Exercise input Block Start
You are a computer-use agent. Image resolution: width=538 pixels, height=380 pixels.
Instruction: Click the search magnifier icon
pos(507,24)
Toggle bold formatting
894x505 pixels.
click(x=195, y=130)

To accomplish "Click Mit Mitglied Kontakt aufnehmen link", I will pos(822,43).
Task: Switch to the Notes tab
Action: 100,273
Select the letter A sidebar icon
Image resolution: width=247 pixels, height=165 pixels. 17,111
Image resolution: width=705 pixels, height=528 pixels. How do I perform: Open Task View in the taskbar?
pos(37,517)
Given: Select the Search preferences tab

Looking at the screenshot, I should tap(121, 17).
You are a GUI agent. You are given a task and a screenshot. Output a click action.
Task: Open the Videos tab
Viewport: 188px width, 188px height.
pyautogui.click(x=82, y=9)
Exercise input Block End
What you will do »
Transcribe each line of the data above, unaltered, from the one where "Image resolution: width=705" appears to the one where "Task: Open the Videos tab" appears, inclusive of both.

Task output »
Image resolution: width=705 pixels, height=528 pixels. How do I perform: Open Task View in the taskbar?
pos(37,517)
Given: Select the Search preferences tab

Looking at the screenshot, I should tap(121, 17).
You are a GUI agent. You are given a task and a screenshot. Output a click action.
Task: Open the Videos tab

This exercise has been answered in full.